• **Task requirements**:
Copy word for word the part of the Thomas Cebern Musgrave Jr. biography that runs from "Thomas Cebern Musgrave Jr." up to and including "in Washington D.C.".

Thomas Cebern Musgrave Jr. (July 5, 1913 – November 14, 2005) was a major general in the United States Air Force.

==Biography==
Musgrave was born in Washington, D.C., in 1913. He was the son of Col Thomas Cebern Musgrave Sr (Feb 27 1880 – Mar 11 1962) and Olivia Van Patten Dodge (July 17, 1882 – Aug 30 1969). He was the grandson of Philip Tell Dodge, the first president of the Mergenthaler Linotype Company. He married Josephine Bennett (Apr 16 1913 – Dec 20 1999), the granddaughter of the famous Texas Ranger John Barclay Armstrong. They had one daughter, Jamie Musgrave Hall (Sep 18 1938 – Dec 26 2008), and one son, Thomas Cebern Musgrave III (Sep 3 1942 – ). He died on November 14, 2005, in Washington D.C.

==Career==
Musgrave was educated at St. John's Military Academy before entering the United States Military Academy, graduating in 1935. During World War II he served with the Thirteenth Air Force. Following the war he became Executive Office to the Commanding General of the United States Army Air Forces. In 1949 he entered the National War College. Following graduation he was given command of the 47th Air Division and the 7th Air Division. In 1955 he was assigned to NATO. The following year he was named Director of Manpower and Organization of the Air Force. His retirement was effective as of June 1, 1962.

• **Dataset records**:

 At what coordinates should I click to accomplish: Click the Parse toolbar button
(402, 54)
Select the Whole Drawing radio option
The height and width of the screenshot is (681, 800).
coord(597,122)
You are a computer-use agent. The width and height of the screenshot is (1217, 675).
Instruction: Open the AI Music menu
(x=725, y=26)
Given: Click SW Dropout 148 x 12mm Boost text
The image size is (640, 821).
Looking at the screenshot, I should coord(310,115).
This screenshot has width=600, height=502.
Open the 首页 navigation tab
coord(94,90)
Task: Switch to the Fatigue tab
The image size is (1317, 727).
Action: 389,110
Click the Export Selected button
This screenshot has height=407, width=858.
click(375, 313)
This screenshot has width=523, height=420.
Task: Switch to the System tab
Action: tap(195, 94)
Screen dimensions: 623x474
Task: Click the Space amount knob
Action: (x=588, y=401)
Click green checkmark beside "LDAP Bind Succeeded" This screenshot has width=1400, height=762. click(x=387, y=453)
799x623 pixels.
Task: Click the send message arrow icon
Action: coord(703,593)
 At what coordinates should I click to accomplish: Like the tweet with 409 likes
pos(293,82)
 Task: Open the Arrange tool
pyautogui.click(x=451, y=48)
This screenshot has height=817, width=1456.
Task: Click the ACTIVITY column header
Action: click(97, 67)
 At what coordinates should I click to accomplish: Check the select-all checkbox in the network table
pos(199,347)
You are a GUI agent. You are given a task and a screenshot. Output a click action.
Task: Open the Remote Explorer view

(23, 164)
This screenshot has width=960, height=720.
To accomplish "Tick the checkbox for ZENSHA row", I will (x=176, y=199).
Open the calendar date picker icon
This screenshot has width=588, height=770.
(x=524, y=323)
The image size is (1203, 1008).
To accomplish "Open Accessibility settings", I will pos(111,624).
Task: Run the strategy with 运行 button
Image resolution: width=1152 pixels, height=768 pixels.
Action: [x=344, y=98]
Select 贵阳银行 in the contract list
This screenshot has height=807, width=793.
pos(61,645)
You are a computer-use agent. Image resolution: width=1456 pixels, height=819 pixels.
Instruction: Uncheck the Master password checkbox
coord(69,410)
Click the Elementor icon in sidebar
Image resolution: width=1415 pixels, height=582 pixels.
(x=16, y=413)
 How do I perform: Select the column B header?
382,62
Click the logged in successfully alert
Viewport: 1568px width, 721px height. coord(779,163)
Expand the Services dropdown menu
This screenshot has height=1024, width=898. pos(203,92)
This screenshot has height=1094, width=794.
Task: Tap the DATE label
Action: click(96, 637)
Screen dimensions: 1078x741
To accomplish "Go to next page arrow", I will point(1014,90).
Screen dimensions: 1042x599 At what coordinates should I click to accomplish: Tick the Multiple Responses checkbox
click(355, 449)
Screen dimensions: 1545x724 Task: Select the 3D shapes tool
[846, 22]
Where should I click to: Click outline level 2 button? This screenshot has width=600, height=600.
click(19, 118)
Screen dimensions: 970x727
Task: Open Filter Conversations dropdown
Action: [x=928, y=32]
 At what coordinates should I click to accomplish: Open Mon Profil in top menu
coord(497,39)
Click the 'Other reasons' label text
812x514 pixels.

• **Answer to the problem**:
Thomas Cebern Musgrave Jr. (July 5, 1913 – November 14, 2005) was a major general in the United States Air Force.

==Biography==
Musgrave was born in Washington, D.C., in 1913. He was the son of Col Thomas Cebern Musgrave Sr (Feb 27 1880 – Mar 11 1962) and Olivia Van Patten Dodge (July 17, 1882 – Aug 30 1969). He was the grandson of Philip Tell Dodge, the first president of the Mergenthaler Linotype Company. He married Josephine Bennett (Apr 16 1913 – Dec 20 1999), the granddaughter of the famous Texas Ranger John Barclay Armstrong. They had one daughter, Jamie Musgrave Hall (Sep 18 1938 – Dec 26 2008), and one son, Thomas Cebern Musgrave III (Sep 3 1942 – ). He died on November 14, 2005, in Washington D.C.